Deze uitspraak is gedaan door mr. R. den Ouden, raadsheer, in tegenwoordigheid van mr. M.T.M. Hennevelt als griffier.
De beslissing is in het openbaar uitgesproken op 7 mei 2024.
De griffier, De raadsheer,
(M.T.M. Hennevelt) (R. den Ouden)
Een afschrift van deze uitspraak is in Mijn Rechtspraak geplaatst. Indien u niet digitaal procedeert, is een afschrift aangetekend per post verzonden op 8 mei 2024.

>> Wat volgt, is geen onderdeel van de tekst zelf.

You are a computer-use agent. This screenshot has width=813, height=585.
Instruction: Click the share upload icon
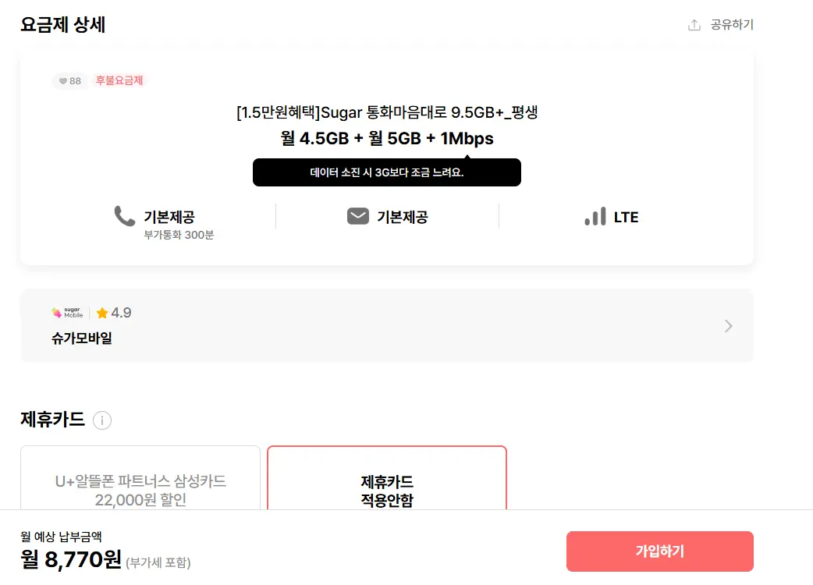point(694,25)
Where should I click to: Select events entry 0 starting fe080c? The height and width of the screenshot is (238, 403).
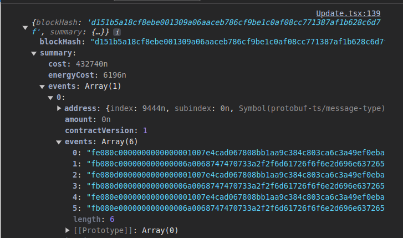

Tegen deze uitspraak kunnen beide partijen binnen zes weken na de verzenddatum beroep in cassatie instellen bij
de Hoge Raad der Nederlanden via het webportaal van de Hoge Raad www.hogeraad.nl.

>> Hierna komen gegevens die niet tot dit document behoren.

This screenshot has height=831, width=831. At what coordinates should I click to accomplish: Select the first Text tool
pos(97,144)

Bepaalde personen die niet worden vertegenwoordigd door een gemachtigde die beroepsmatig rechtsbijstand verleent, mogen per post beroep in cassatie instellen. Dit zijn natuurlijke personen en verenigingen waarvan de statuten niet zijn opgenomen in een notariële akte. Als zij geen gebruik willen maken van digitaal procederen kunnen deze personen het beroepschrift in cassatie sturen aan
de Hoge Raad der Nederlanden (belastingkamer), postbus 20303, 2500 EH Den Haag.Alle andere personen en gemachtigden die beroepsmatig rechtsbijstand verlenen, zijn in beginsel verplicht digitaal te procederen (zie
www.hogeraad.nl).
Bij het instellen van beroep in cassatie moet het volgende in acht worden genomen:
1. bij het beroepschrift wordt een afschrift van deze uitspraak gevoegd;
2 - ( alleen bij procederen op papier) het beroepschrift moet ondertekend zijn;
3 - het beroepschrift moet ten minste het volgende vermelden:
a. de naam en het adres van de indiener;
b. de dagtekening;
c. een omschrijving van de uitspraak waartegen het beroep in cassatie is gericht;
d. de gronden van het beroep in cassatie.
Voor het instellen van beroep in cassatie is griffierecht verschuldigd. Na het instellen van beroep in cassatie ontvangt de indiener een nota griffierecht van de griffier van de Hoge Raad. In het cassatieberoepschrift kan de Hoge Raad verzocht worden om de wederpartij te veroordelen in de proceskosten.